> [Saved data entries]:
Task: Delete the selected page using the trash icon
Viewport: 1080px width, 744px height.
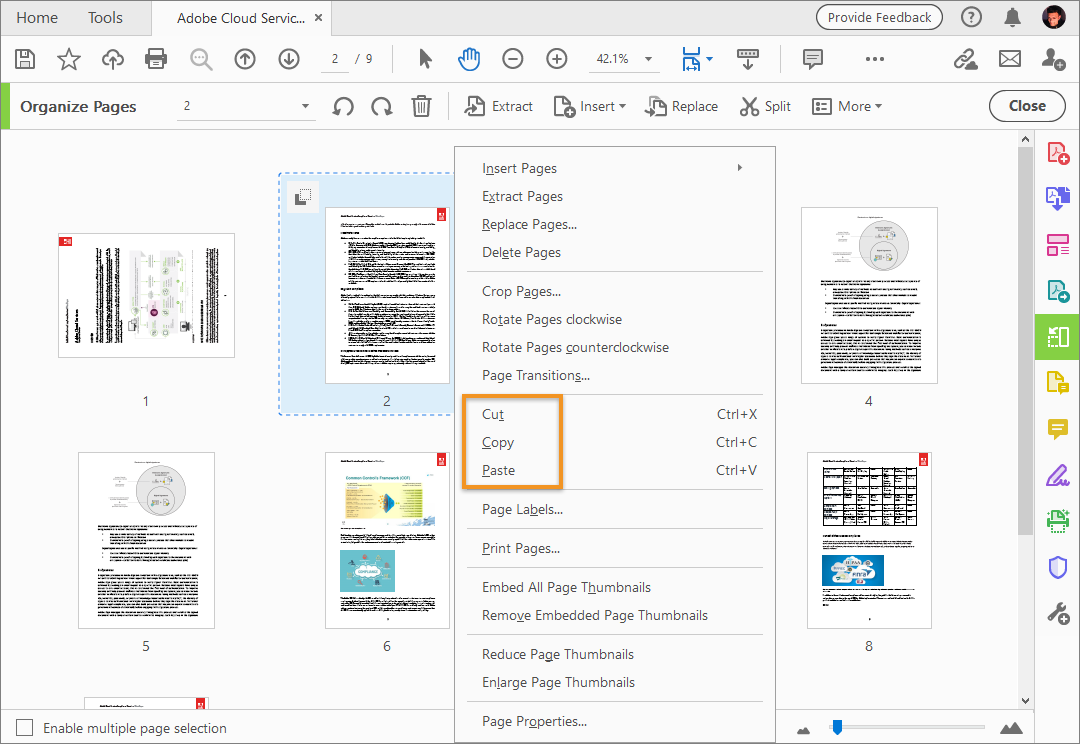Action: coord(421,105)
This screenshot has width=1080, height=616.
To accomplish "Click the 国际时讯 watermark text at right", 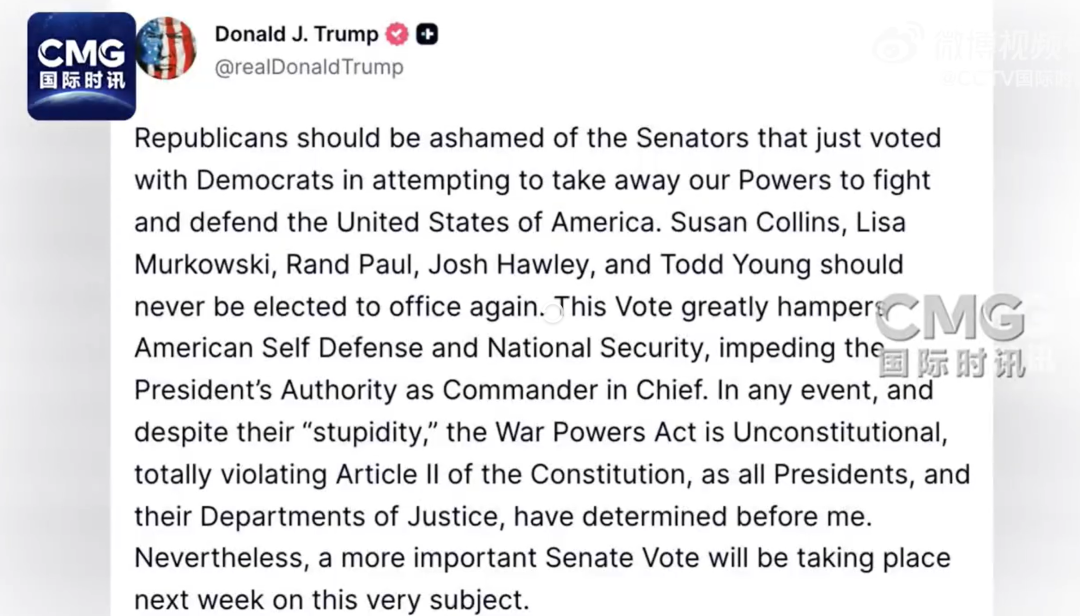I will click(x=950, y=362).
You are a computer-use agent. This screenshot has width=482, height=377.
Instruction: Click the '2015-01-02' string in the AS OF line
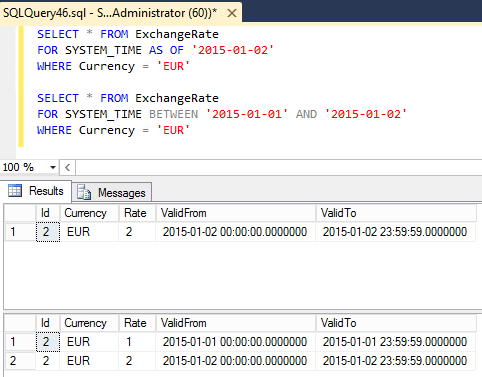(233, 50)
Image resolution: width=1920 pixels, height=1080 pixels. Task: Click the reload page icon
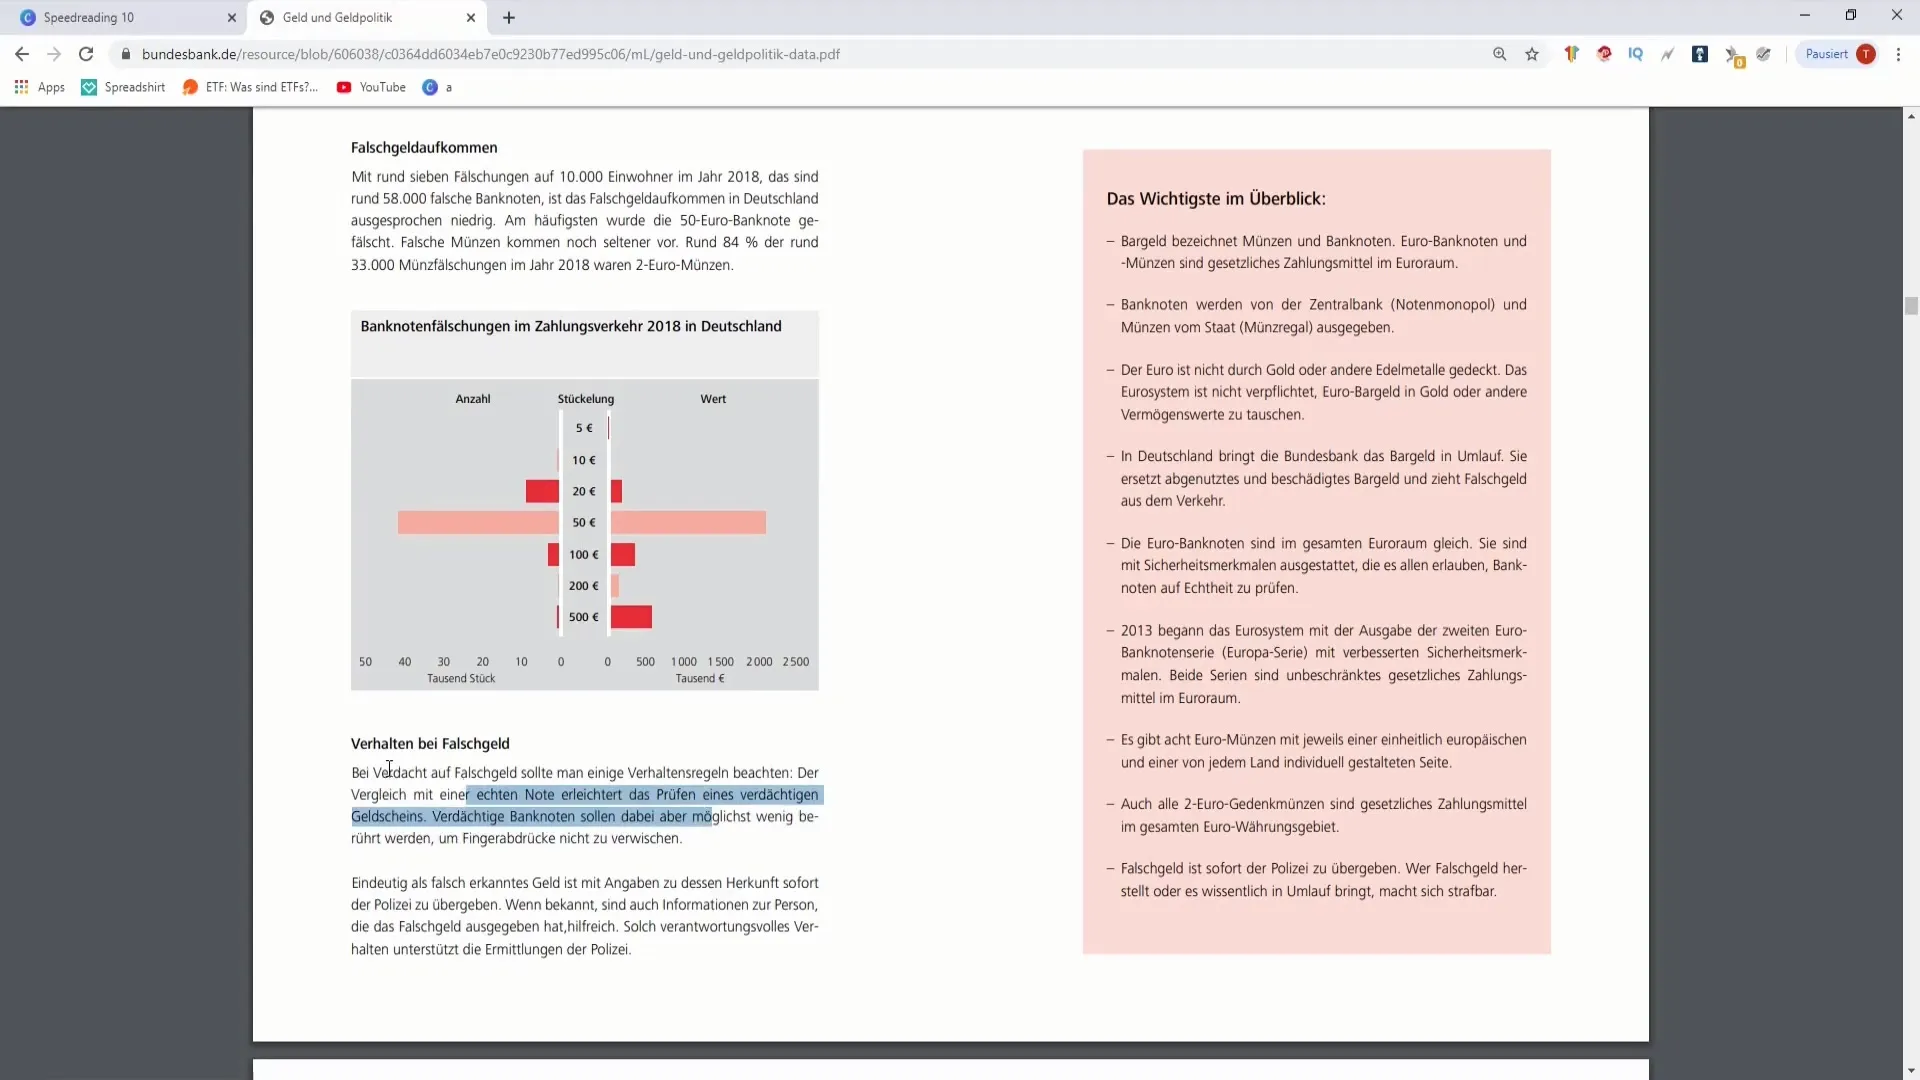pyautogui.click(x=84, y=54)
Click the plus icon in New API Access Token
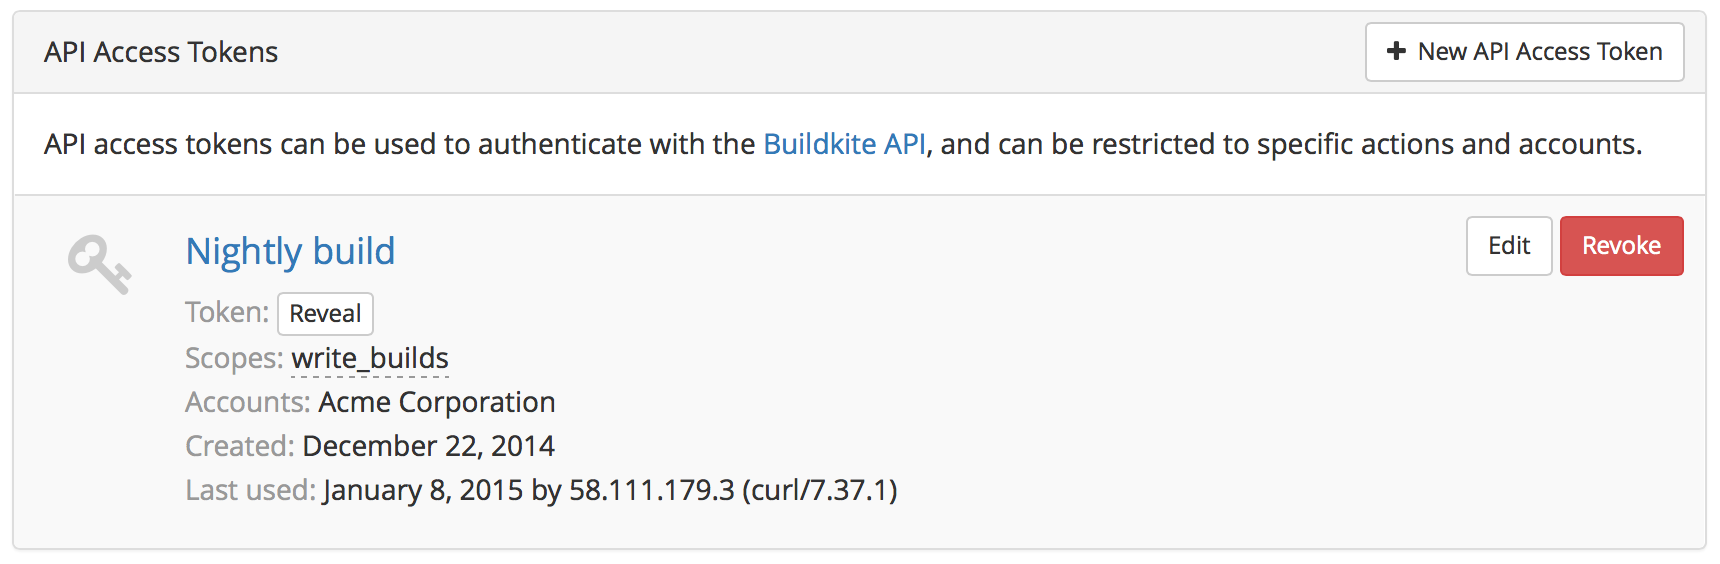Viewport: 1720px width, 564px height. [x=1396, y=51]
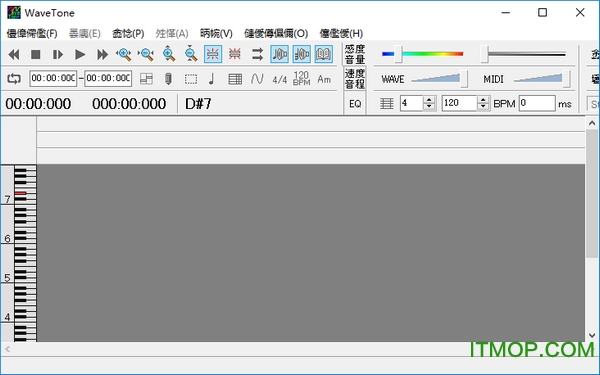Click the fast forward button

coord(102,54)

> [WHAT TO WORK ON]: Your answer should be the number of lines in the records that contain the word "This", with nothing added.

> [COMPLETED TASK]: 2